In addition to the projects detailed below we work collaboratively with the European Commission Joint Research Centre, Ispra, Italy and the University of Tohoku, Sendai, Japan to study the regulation of bone cell activity by novel engineered biomaterials.
Designing bioactive polymeric biomaterial surfaces to regulate bone formationThe regulation of osteoblast activity is not only achieved through soluble and immobilised growth factors like bone morphogenetic proteins (BMPs) and vascular endothelial growth factors (VEGFs) but also by physical interaction with surface topography. This project aims to combine the delivery of potent osteogenic factors with the formation of a novel biomaterial surface that provides enhanced osteoblast differentiation and bone formation.
Interface protein engineering for the control of stem cell growth
This project investigates the potential for engineered proteins that can reproducibly self assemble into a monolayer on a surface (created in the laboratory of Prof. Jeremy Lakey) to regulate the commitment and differentiation of cells to the osteoblast lineage. Studies have demonstrated that cell adhesion and shape can be controlled by patterning using soft lithography, combinations of the recombinant proteins and thiol-terminnated PEGs. Experiments will now go on to investigate the relationship between immobilised cues and the control of osteogenesis.
Using heparin to regulate osteoblast activity
Bone morphogenetic proteins (BMPs) are powerful agents that stimulate the differentiation of cells to the osteoblast lineage increasing bone mass. However, their therapeutic use is limited by the need for large. This project investigates the potential for sulphated polysaccharides, like heparin, to potentiate BMP signalling. In vitro studies have shown that bone formation is increased in cultures of osteoblasts supplemented with heparin. In addition investigation of intracellular signalling events in cells simultaneously treated with BMP and heparin reveal significantly enhanced response. Further studies will begin dissect the role that heparin plays in regulating BMP signalling and investigate the potential for therapeutic heparins to influence BMP signalling.
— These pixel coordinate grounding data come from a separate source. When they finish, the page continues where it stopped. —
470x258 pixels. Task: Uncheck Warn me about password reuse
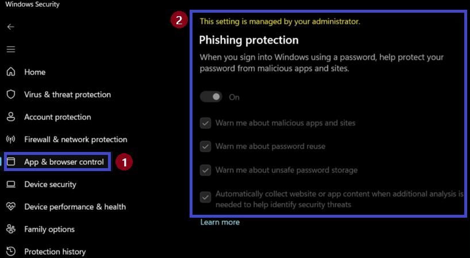coord(205,147)
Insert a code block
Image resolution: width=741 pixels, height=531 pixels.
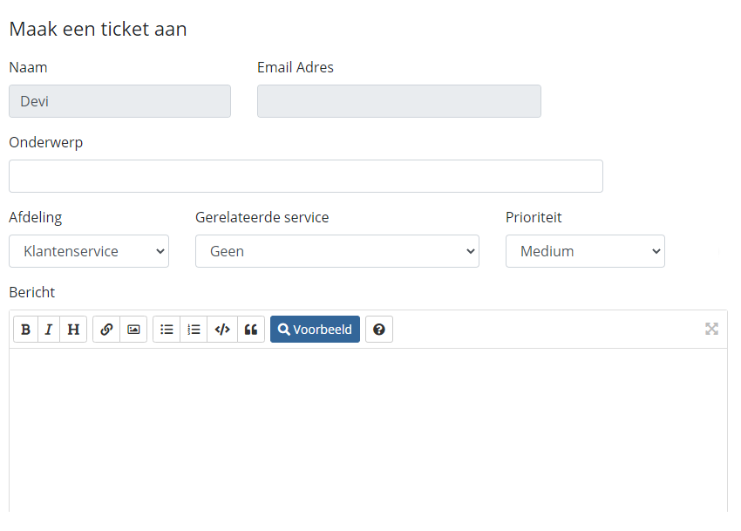coord(222,329)
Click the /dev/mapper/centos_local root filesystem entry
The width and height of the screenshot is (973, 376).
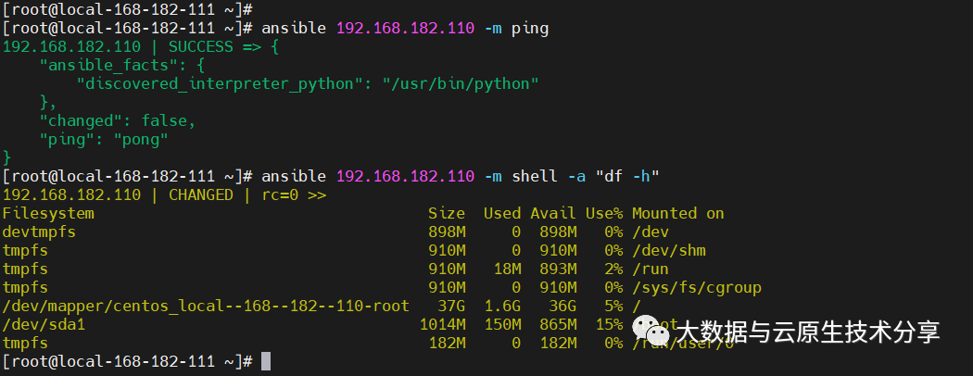point(206,306)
Nanoscale control of cell activity on fabricated biomaterial surfaces
These studies will begin to dissect the role that extracellular environment plays in controlling the differentiation of bone marrow stromal cells. This objective will be addressed through studies that investigate how matrix extracellular phospho glycoprotein (MEPE) controls the activity of mediators such as PGE2 and BMP-2. Studies will then determine how spatial and molecular control of MEPE localisation in vitro influences its ability to control osteoblast differentiation before combining MEPE with biomaterial architecture to define an engineered extracellular environment.